Give the young man a chance to have the charges dismissed if he does X and/or Y, something relating to the nature of his crime; that would accomplish the same thing, with the addition of perhaps changing the perp's life around.
He is lucky they didn’t taze him before he could explain.
No, but you can bet he has a heckofa character witness now.
It almost happened once with a classroom of kids. True story, a teacher was getting upset at the kids in his classroom acting up, he soon had a heart attack at the desk and slipped to the ground. The kids didn’t know what To do and sat there in silence for awhile until one kid said that somebody needed to do something and then one kid got up and alerted the principle who call the ambulance. They later said that teacher was almost gone
Excuse me .. the boy was in a “holding cell” .. I don’t think you realize he had to kick at the fencing to alert them - because he could not get anywhere near the “cop”.

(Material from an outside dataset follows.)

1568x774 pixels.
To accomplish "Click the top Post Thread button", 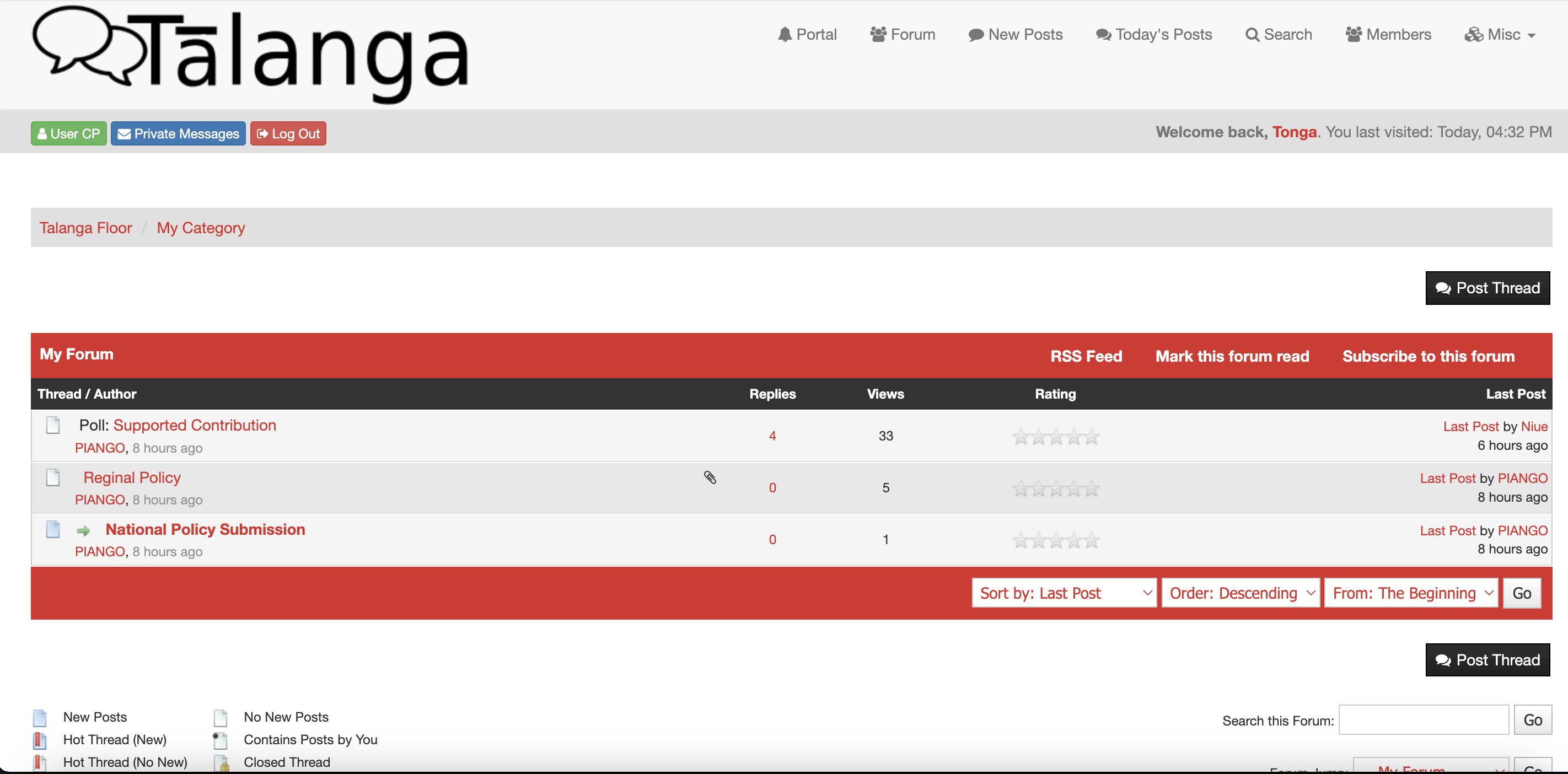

I am a retired correctional officer. If an inmate helps an officer who is in some sort of distress, he/she would get some time off their sentence.
I'm guessing this was the day he taught the difference between "principle" and "principal."
Sorry I’m on my smartphone and my fat thumb accepted the automatic wording before I could have notice it
I’ve met a lot of hard inner-city people in my life who wouldn’t lift a finger to help another person out, let alone someone who was doing him no favors. I suspect that’s always been the case, hence the story of the Good Samaritan still makes the same moral point even today.
I know that, he was alone with a man who passed out, and he alerted someone, that is totally normal, and hardly heroic.
It is one thing for the people there to thank him, or praise him, but this is a national story.
Anyone else notice the 17 year old slip his left wrist out of the handcuff behind his back and the put it back in?
We see these kind of stories about people who call 911, it is strange.
Only a rare weirdo would have just sat there incurious, or totally passive, it isn’t just an instinct to help, but to do something, especially when you and another person are together and the other person passes out.
You obviously didn’t watch the video. He was in the same room as the cop. They were both behind a locked gate.
Don't worry about spelling. It's the principal that counts.
Hmmmm ..?? I’ve never seen a holding cell where the cop is in it with the perp.
You’re right I didn’t watch the video .. I’m doing research for a book, and I was just checking the latest news.
But, even if they were in the same room - I believe the kid would have been in handcuffs .. and that certainly would have restrained him from being able to help the cop .. and besides, if you’re the perp, you don’t want to be anywhere near the guy .. just so you won’t be accused of doing something to him.